Please copy exactly the line that contains "This screenshot has height=598, width=1000." and every line after it through the end of the records, leaving the pictures out.

MATERIAL PROVIDED
********************

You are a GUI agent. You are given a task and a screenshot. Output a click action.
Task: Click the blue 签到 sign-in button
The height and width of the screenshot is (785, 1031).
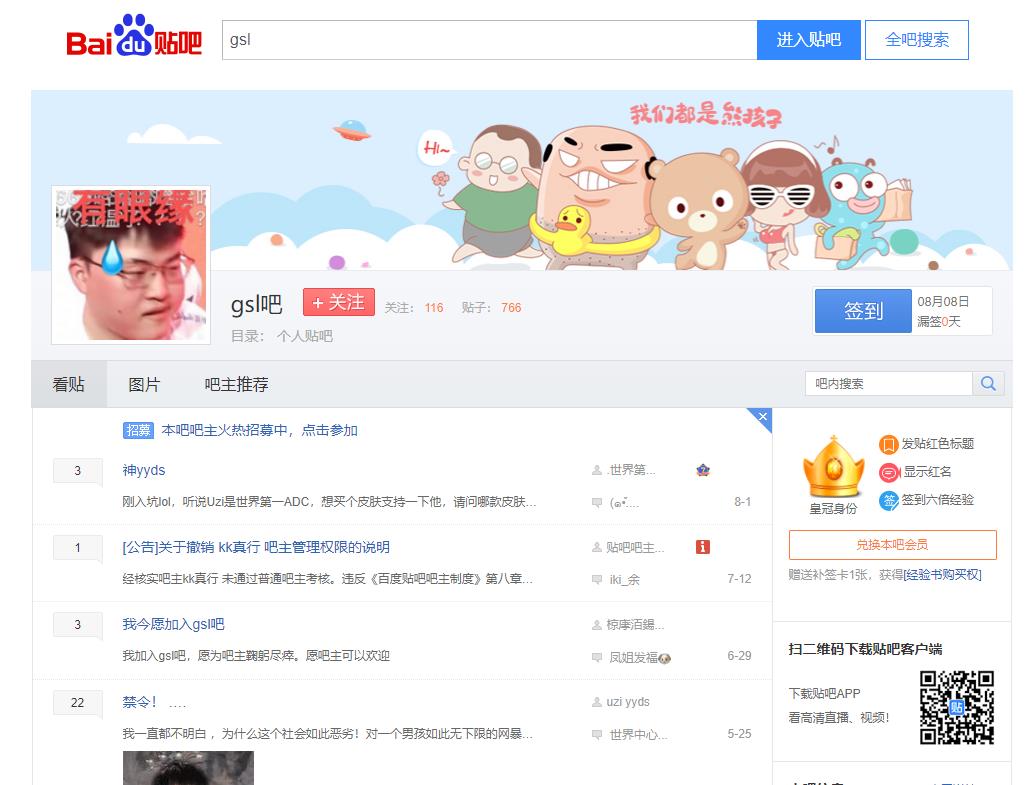point(862,311)
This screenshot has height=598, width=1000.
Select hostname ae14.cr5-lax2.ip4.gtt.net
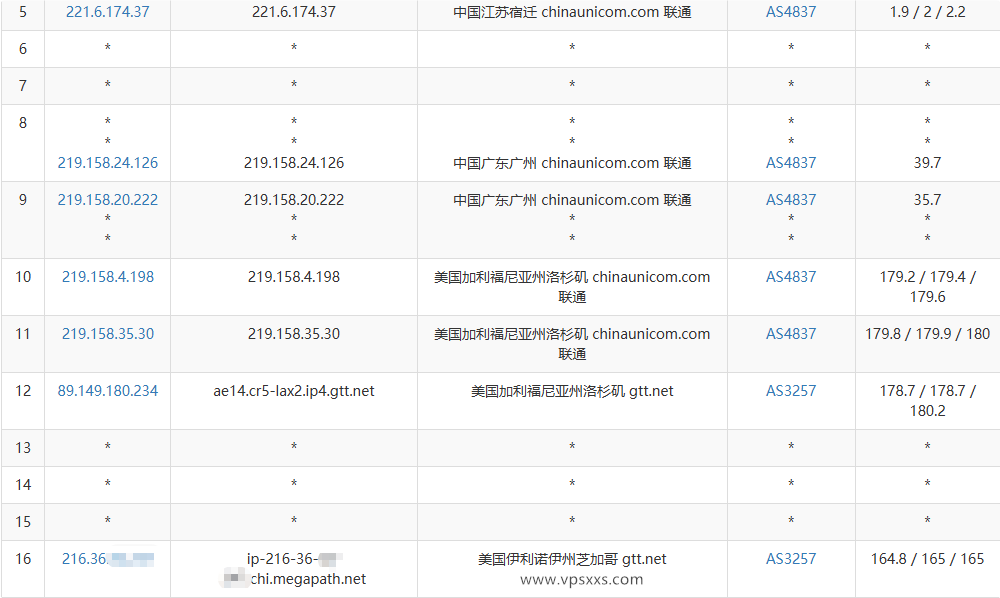coord(293,391)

********************

RESULT
This screenshot has height=598, width=1000.
Select hostname ae14.cr5-lax2.ip4.gtt.net
coord(293,391)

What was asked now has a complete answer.